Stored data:
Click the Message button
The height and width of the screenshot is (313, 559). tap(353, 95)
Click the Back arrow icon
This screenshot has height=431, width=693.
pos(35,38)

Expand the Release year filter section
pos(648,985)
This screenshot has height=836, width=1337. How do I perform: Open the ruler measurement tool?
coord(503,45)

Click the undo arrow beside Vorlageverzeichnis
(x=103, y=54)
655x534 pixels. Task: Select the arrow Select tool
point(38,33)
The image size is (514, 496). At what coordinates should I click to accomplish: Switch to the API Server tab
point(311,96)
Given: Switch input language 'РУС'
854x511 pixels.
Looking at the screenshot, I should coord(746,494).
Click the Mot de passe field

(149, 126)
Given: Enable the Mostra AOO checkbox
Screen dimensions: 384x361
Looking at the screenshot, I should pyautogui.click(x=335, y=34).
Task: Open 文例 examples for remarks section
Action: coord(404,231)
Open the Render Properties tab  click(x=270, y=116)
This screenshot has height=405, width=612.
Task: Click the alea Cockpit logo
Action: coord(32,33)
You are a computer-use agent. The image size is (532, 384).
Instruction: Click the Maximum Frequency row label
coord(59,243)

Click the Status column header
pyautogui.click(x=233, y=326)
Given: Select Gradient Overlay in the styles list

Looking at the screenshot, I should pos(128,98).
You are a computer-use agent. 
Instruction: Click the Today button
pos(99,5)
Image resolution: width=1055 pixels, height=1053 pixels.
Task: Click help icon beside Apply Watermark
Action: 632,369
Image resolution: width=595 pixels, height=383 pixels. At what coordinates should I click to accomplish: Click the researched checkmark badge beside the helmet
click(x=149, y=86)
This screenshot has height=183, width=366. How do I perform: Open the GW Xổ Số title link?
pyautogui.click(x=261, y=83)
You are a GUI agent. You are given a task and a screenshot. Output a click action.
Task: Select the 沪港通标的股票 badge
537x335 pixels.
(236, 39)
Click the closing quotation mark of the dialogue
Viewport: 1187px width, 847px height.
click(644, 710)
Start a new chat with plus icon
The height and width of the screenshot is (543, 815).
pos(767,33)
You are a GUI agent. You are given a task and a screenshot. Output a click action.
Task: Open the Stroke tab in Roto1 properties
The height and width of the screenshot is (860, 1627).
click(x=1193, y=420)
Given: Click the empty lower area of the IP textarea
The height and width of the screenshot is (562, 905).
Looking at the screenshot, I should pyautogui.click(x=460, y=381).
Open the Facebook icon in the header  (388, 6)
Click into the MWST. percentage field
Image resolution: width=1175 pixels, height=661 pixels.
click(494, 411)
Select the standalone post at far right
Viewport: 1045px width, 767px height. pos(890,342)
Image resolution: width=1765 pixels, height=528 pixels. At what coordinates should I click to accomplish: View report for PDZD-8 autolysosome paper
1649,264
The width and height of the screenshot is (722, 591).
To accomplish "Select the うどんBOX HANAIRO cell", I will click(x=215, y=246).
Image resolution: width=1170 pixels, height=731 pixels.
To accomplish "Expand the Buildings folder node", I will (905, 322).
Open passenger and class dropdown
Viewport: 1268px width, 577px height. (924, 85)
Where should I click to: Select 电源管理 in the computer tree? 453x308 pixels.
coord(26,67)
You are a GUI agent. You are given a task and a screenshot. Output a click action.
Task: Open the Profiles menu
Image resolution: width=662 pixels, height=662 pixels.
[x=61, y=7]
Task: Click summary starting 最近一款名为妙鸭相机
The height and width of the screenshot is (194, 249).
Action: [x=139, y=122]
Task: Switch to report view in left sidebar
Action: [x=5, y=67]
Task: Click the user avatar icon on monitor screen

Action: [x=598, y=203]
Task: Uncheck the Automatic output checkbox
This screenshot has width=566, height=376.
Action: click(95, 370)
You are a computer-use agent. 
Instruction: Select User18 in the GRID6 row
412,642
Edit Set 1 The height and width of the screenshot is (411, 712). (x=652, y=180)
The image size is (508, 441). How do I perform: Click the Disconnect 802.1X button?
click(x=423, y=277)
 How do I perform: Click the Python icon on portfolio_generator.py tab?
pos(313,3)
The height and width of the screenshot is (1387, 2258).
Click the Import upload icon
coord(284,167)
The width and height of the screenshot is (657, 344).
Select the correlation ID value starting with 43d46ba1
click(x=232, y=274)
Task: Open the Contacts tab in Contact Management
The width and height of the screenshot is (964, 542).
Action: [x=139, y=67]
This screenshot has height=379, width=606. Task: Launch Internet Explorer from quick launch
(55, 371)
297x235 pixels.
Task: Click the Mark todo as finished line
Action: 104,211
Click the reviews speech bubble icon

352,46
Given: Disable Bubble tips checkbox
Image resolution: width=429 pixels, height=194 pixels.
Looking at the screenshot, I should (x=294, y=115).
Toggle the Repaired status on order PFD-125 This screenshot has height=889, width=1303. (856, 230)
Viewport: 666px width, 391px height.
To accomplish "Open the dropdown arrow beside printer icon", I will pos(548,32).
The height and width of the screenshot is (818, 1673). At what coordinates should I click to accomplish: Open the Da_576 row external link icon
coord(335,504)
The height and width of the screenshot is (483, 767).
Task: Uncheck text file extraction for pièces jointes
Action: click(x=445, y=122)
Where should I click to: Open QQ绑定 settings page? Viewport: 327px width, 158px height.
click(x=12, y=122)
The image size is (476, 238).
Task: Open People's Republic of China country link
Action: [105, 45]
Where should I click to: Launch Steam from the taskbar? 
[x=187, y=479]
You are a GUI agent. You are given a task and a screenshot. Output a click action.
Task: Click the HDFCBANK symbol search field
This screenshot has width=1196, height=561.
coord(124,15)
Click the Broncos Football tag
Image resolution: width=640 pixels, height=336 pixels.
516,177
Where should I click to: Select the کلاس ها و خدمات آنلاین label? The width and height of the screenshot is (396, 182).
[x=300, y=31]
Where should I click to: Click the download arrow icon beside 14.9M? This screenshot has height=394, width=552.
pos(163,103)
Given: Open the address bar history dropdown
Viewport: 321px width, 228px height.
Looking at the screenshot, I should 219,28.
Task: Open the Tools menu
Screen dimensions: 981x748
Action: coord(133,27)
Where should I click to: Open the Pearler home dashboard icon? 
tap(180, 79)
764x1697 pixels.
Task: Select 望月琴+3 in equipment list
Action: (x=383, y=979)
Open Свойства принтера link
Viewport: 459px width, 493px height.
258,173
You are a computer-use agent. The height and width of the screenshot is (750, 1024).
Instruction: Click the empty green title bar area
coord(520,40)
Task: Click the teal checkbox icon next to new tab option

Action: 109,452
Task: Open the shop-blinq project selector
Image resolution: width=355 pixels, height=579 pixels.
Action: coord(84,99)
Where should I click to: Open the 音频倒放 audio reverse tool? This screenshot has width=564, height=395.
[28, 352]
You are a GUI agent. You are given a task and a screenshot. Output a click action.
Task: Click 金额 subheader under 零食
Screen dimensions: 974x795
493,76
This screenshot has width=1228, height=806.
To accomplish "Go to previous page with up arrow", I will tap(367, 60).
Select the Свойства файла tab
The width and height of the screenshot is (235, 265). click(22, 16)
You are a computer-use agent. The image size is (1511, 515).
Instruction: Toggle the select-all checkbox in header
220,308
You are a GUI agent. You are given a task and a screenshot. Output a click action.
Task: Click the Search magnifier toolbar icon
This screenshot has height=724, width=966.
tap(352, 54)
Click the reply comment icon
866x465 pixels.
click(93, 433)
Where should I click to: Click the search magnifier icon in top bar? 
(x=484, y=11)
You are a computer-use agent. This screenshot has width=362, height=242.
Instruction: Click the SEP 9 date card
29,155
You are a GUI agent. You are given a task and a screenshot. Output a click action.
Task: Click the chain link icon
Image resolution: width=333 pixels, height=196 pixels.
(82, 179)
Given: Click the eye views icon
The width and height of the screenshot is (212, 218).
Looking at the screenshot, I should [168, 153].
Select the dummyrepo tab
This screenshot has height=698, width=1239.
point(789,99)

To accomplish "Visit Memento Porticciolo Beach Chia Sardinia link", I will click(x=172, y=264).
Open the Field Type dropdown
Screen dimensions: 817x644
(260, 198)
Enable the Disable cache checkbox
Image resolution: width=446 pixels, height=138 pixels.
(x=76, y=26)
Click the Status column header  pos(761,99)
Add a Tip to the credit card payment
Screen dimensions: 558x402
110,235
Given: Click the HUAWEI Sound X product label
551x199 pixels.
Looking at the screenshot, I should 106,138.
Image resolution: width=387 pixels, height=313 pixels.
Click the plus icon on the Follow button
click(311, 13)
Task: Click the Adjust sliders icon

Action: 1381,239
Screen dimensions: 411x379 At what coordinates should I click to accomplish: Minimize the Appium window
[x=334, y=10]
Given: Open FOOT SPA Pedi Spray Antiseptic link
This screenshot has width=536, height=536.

Your objective: Your answer should consist only of the lines above between the line holding "Image resolution: width=595" and the line holding "Task: Click summary starting 最近一款名为妙鸭相机", inclusive, each transcribed exactly.

Solution for this task:
Image resolution: width=595 pixels, height=383 pixels. At what coordinates should I click to accomplish: Click the researched checkmark badge beside the helmet
click(x=149, y=86)
This screenshot has height=183, width=366. How do I perform: Open the GW Xổ Số title link?
pyautogui.click(x=261, y=83)
You are a GUI agent. You are given a task and a screenshot. Output a click action.
Task: Select the 沪港通标的股票 badge
537x335 pixels.
(236, 39)
Click the closing quotation mark of the dialogue
Viewport: 1187px width, 847px height.
click(644, 710)
Start a new chat with plus icon
The height and width of the screenshot is (543, 815).
pos(767,33)
You are a GUI agent. You are given a task and a screenshot. Output a click action.
Task: Open the Stroke tab in Roto1 properties
The height and width of the screenshot is (860, 1627).
click(x=1193, y=420)
Given: Click the empty lower area of the IP textarea
The height and width of the screenshot is (562, 905).
Looking at the screenshot, I should pyautogui.click(x=460, y=381).
Open the Facebook icon in the header  (388, 6)
Click into the MWST. percentage field
Image resolution: width=1175 pixels, height=661 pixels.
click(494, 411)
Select the standalone post at far right
Viewport: 1045px width, 767px height. pos(890,342)
Image resolution: width=1765 pixels, height=528 pixels. At what coordinates should I click to accomplish: View report for PDZD-8 autolysosome paper
1649,264
The width and height of the screenshot is (722, 591).
To accomplish "Select the うどんBOX HANAIRO cell", I will click(x=215, y=246).
Image resolution: width=1170 pixels, height=731 pixels.
To accomplish "Expand the Buildings folder node", I will (905, 322).
Open passenger and class dropdown
Viewport: 1268px width, 577px height. (924, 85)
Where should I click to: Select 电源管理 in the computer tree? 453x308 pixels.
coord(26,67)
You are a GUI agent. You are given a task and a screenshot. Output a click action.
Task: Open the Profiles menu
Image resolution: width=662 pixels, height=662 pixels.
[x=61, y=7]
Task: Click summary starting 最近一款名为妙鸭相机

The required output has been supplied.